**Assignment**
Return verbatim the line containing "Task: Expand the 'Печать' dropdown button" together with all lines that follow it, through the end of the records.

**Exercise data**

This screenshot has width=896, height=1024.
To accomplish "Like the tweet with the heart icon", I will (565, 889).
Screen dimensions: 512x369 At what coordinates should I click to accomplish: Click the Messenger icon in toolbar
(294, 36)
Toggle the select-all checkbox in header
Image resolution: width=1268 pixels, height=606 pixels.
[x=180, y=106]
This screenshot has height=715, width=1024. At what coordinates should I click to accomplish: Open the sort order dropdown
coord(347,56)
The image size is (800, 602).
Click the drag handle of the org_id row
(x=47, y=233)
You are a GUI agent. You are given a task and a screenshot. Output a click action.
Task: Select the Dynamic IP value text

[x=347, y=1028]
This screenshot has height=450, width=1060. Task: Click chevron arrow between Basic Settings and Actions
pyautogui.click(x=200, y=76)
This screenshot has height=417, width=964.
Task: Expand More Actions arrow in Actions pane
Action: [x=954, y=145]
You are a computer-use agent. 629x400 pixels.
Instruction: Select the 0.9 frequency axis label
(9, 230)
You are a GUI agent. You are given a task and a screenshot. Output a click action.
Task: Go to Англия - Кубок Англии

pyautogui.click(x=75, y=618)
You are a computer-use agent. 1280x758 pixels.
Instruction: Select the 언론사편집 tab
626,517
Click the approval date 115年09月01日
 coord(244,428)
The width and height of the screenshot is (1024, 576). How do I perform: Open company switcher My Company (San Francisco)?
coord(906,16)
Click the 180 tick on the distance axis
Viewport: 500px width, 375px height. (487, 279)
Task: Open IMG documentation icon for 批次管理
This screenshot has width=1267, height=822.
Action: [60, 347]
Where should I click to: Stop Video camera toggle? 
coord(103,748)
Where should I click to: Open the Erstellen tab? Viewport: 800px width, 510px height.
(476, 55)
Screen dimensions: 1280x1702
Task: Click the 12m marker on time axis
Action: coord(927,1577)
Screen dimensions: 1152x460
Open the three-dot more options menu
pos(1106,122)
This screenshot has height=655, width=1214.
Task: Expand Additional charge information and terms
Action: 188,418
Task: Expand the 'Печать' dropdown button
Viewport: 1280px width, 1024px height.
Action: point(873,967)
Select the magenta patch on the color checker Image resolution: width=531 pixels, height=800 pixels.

**Answer**
Task: Expand the 'Печать' dropdown button
Viewport: 1280px width, 1024px height.
Action: point(873,967)
Select the magenta patch on the color checker Image resolution: width=531 pixels, height=800 pixels.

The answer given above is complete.